In the records that follow, count the lines where the string "Expand" appears, and give the count with nothing added.
┄┄┄┄┄┄┄┄┄┄
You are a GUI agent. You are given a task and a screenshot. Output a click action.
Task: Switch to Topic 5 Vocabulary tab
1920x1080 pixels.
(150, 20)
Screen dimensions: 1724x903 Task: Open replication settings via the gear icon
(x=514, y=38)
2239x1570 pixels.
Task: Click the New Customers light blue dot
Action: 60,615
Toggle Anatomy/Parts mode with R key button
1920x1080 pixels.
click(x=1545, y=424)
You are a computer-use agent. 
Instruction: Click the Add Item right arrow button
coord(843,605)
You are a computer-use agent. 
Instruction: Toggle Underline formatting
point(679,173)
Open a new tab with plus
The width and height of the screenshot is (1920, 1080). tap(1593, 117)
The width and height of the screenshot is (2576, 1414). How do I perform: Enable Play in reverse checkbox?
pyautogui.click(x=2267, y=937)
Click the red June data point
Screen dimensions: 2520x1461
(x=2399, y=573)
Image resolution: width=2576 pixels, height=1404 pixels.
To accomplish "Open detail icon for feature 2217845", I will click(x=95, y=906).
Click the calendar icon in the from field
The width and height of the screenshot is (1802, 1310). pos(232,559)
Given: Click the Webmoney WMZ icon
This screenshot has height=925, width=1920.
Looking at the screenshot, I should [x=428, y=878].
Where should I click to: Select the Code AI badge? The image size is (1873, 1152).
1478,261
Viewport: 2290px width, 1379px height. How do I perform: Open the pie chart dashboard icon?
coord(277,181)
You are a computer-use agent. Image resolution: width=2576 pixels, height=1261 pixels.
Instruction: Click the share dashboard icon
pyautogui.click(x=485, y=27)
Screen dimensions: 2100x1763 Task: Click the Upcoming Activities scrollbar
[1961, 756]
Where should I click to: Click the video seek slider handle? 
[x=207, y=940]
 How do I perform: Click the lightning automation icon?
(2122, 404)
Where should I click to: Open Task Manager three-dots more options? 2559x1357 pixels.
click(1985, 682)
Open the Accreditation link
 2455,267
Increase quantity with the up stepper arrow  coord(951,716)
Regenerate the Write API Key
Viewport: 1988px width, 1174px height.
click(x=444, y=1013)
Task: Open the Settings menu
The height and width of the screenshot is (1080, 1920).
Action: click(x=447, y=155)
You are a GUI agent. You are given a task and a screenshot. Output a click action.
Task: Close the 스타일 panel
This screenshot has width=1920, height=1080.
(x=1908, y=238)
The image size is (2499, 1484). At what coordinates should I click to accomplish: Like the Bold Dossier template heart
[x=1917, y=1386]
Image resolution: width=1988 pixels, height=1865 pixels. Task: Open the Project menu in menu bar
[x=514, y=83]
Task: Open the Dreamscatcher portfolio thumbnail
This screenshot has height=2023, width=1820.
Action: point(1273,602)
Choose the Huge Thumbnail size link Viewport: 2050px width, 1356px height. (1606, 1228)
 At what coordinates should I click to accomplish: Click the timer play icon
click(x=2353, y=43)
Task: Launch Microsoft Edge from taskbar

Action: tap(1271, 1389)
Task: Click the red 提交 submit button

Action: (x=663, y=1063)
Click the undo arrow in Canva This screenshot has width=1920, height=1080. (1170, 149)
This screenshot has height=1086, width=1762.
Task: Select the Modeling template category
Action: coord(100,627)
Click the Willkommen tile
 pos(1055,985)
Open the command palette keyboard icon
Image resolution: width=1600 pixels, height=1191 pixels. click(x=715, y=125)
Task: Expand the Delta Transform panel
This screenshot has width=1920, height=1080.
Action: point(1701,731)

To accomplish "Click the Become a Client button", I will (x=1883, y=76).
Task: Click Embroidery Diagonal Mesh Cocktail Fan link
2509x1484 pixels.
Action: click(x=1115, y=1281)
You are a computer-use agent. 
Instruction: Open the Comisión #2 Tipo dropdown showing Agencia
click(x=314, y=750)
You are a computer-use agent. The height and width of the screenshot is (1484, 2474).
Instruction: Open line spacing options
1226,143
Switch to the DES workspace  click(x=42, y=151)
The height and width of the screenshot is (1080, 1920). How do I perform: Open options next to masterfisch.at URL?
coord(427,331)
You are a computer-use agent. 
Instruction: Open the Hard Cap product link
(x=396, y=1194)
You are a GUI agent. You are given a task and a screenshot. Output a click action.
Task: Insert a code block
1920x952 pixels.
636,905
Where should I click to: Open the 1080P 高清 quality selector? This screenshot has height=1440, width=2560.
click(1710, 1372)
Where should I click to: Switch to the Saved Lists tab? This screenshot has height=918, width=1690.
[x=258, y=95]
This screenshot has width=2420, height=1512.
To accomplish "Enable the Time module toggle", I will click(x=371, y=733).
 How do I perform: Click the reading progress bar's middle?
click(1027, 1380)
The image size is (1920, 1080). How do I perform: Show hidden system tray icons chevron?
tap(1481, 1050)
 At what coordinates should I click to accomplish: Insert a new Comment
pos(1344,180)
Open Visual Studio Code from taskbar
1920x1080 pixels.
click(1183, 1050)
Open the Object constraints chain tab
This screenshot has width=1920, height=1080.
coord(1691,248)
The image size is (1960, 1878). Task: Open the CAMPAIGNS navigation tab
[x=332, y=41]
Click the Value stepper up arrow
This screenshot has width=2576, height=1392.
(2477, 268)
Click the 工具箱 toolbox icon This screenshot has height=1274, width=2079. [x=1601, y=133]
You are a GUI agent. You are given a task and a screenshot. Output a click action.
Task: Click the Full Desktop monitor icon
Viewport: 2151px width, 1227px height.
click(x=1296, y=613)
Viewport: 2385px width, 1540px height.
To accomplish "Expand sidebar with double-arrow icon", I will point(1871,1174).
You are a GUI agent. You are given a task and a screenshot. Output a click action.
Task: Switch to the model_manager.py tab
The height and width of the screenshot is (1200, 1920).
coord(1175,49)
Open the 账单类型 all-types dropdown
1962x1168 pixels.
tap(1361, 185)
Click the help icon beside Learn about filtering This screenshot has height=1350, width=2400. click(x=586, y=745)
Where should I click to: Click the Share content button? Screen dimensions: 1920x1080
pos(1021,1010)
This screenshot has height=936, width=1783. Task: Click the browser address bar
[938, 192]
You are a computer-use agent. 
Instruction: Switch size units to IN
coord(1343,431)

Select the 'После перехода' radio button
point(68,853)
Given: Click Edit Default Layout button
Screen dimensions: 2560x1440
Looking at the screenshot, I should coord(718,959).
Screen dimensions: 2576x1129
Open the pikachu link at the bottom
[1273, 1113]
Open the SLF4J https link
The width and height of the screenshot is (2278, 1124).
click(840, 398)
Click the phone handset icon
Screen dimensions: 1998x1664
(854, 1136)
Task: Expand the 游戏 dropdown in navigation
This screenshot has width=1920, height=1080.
┄┄┄┄┄┄┄┄┄┄
Result of the task >>
3